# Cage bar size and babies



## Hawkula (Nov 30, 2008)

So I havnt got feeder mice yet (we keep hawks and owls so bills are on the rise terribly  ) but want to if I can convince my dad its worth it (any ideas welcome lol ) .
But anyway - I just found a fairly well priced bird cage and was planning on buying it for a few reasons but mainly being feeder mice - but I am concerned about A the cage bar size, is 1/3"x2", would this be ok or would they escape? and B would the babies be ok climbing it if they kept dropping? its about 22" high and would have about 4 shelves in there but I dont want them to injure themselves. 
Thanks all


----------



## DomLangowski (Oct 2, 2008)

Im not sure about the bird cage thing because ive never used any cages but have you thought about converting plastic storage boxes? They make great breeding boxes.

Just a thought


----------



## Hawkula (Nov 30, 2008)

Thanks.
I have thought about it and already have some suitable boxes but am not sure about stacking them and I dont really have anywhere to put a mouse rack nor the money (unless on the very small chance I am allowed a proper one for xmas and could keep it in the shed :lol: ) . Would it be ok to just have the top half of the sides mesh?


----------



## DomLangowski (Oct 2, 2008)

You can see how i made mine on the other topic here but as long as there is plenty of air circulation i don't think there would be a problem. Good luck


----------



## Hawkula (Nov 30, 2008)

Oh cool! Thankyou!
The boxes I have available are similar to the that were posted in the forsale supplies but there are purple, I've also got loads of other random boxes in the shed but they arn't see through at all so would have to put quite a big screen on the sides.


----------



## DomLangowski (Oct 2, 2008)

The boxes don't nessacerly have to be see through..

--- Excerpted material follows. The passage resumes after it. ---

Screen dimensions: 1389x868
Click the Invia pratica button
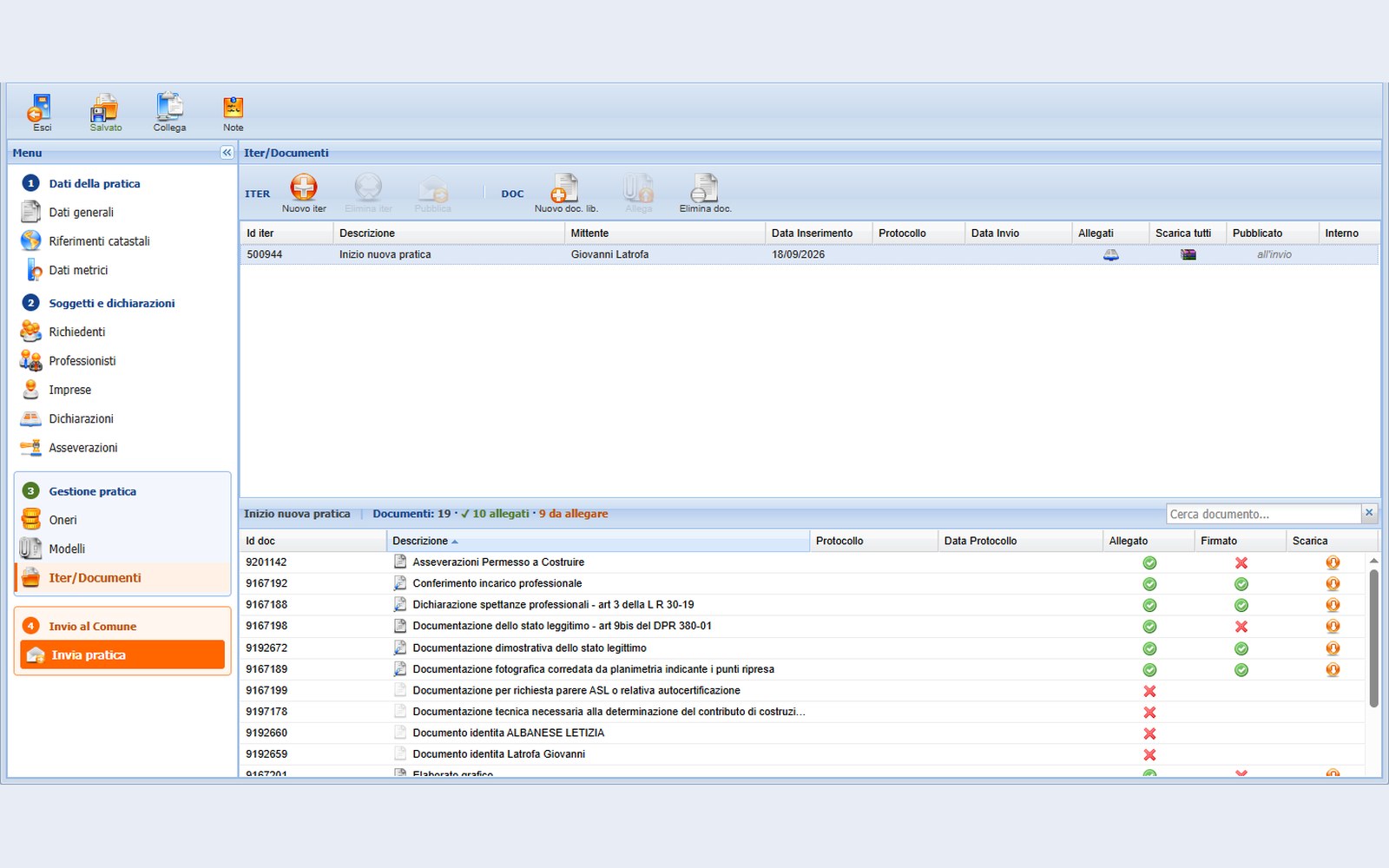(122, 655)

some breeders use the wooden breeding boxes and they let in very little if any light at all so this would be the same kind of thing as your boxes


----------



## Hawkula (Nov 30, 2008)

True, will have to have a look when I go out to feed everybody (err...hawks and owls I should say lol ) and see if I can get a few to try practice cutting on (knowing me I will go through 1000's before I suceed in a useable box  ).


----------